Re: Behavior of pinned perf event array

Andrii Nakryiko <andrii.nakryiko@xxxxxxxxx> · Thu, 24 Sep 2020 13:14:10 -0700

On Thu, Sep 24, 2020 at 1:43 AM Daniel Borkmann <daniel@xxxxxxxxxxxxx> wrote:
>
> On 9/23/20 6:21 PM, Song Liu wrote:
> >> On Sep 14, 2020, at 3:59 PM, Andrii Nakryiko <andrii.nakryiko@xxxxxxxxx> wrote:
> >> On Fri, Sep 11, 2020 at 1:36 PM Song Liu <songliubraving@xxxxxx> wrote:
> [...]
> >> Daniel, are you aware of any use cases that do rely on such a behavior
> >> of PERV_EVENT_ARRAY?
> >>
> >> For me this auto-removal of elements on closing *one of a few*
> >> PERF_EVENT_ARRAY FDs (original one, but still just one of a few active
> >> ones) was extremely surprising. It doesn't follow what we do for any
> >> other BPF map, as far as I can tell. E.g., think about
> >> BPF_MAP_TYPE_PROG_ARRAY. If we pin it in BPF FS and close FD, it won't
> >> auto-remove all the tail call programs, right? There is exactly the
> >> same concern with not auto-releasing bpf_progs, just like with
> >> perf_event. But it's not accidental, if you are pinning a BPF map, you
> >> know what you are doing (at least we have to assume so :).
> >>
> >> So instead of adding an extra option, shouldn't we just fix this
> >> behavior instead and make it the same across all BPF maps that hold
> >> kernel resources?
> >
> > Could you please share your thoughts on this? I personally don't have
> > strong preference one way (add a flag) or the other (change the default
> > behavior).
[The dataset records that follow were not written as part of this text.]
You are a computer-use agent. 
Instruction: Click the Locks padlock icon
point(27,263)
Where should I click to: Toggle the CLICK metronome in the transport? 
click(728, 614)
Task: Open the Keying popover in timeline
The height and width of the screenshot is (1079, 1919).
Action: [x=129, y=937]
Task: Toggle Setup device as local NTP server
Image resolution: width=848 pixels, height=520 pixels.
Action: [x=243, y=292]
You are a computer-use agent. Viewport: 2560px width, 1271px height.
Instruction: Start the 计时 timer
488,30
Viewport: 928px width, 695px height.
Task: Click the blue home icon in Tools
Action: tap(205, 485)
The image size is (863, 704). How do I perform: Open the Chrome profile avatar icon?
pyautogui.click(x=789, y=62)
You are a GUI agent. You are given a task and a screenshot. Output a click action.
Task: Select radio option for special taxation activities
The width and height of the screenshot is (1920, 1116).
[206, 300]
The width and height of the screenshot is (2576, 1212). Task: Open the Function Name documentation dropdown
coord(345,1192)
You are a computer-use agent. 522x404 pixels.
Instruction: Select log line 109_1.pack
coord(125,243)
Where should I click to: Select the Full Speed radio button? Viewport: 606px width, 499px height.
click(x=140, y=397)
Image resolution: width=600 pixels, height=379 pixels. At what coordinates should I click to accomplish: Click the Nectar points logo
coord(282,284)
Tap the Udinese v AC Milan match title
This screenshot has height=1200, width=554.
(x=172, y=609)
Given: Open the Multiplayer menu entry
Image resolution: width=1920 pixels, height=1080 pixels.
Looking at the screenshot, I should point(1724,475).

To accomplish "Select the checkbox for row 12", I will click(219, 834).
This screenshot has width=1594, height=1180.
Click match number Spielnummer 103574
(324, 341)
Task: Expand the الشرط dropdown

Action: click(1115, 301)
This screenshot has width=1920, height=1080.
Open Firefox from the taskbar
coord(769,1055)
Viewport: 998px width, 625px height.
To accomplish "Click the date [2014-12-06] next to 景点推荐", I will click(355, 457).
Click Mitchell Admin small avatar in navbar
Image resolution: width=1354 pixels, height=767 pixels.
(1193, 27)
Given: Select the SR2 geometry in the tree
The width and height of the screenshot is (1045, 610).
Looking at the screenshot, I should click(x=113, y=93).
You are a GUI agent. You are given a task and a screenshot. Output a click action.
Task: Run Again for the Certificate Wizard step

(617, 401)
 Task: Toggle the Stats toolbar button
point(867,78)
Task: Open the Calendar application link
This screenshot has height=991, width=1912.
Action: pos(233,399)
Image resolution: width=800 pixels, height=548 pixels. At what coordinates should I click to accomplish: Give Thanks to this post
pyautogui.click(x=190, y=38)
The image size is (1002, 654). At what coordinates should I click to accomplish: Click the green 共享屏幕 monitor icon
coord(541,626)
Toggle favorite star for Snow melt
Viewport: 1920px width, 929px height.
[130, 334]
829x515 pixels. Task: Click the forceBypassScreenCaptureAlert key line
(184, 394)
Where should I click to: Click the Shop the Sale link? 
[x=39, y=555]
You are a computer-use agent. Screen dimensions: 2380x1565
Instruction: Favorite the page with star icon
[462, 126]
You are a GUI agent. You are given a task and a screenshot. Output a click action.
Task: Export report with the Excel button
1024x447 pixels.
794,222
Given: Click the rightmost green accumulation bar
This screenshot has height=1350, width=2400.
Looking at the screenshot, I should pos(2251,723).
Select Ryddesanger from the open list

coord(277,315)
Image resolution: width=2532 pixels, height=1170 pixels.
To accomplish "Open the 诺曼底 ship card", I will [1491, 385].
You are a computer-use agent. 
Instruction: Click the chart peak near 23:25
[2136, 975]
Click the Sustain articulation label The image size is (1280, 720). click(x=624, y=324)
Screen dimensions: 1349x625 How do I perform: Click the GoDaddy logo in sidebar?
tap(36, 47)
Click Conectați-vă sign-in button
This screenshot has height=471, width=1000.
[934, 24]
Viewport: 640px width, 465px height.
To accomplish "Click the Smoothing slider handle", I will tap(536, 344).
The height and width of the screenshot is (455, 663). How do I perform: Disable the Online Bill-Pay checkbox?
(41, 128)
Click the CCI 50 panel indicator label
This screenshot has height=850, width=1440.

But I think we need to agree on the direction to go.
>
> My preference would be to have an opt-in flag, we do rely on the auto-removal
> of the perf event map entry on client close in Cilium at least, e.g. a monitor
> application can insert itself into the map to start receiving events from
> the BPF datapath, and upon exit (no matter whether graceful or not) we don't
> consume any more cycles in the data path than necessary for events, and
> from the __bpf_perf_event_output() we bail out right after checking the
> READ_ONCE(array->ptrs[index]) instead of pushing data that later on no-one
> picks up.

Well, then that's settled. We can't break existing use cases.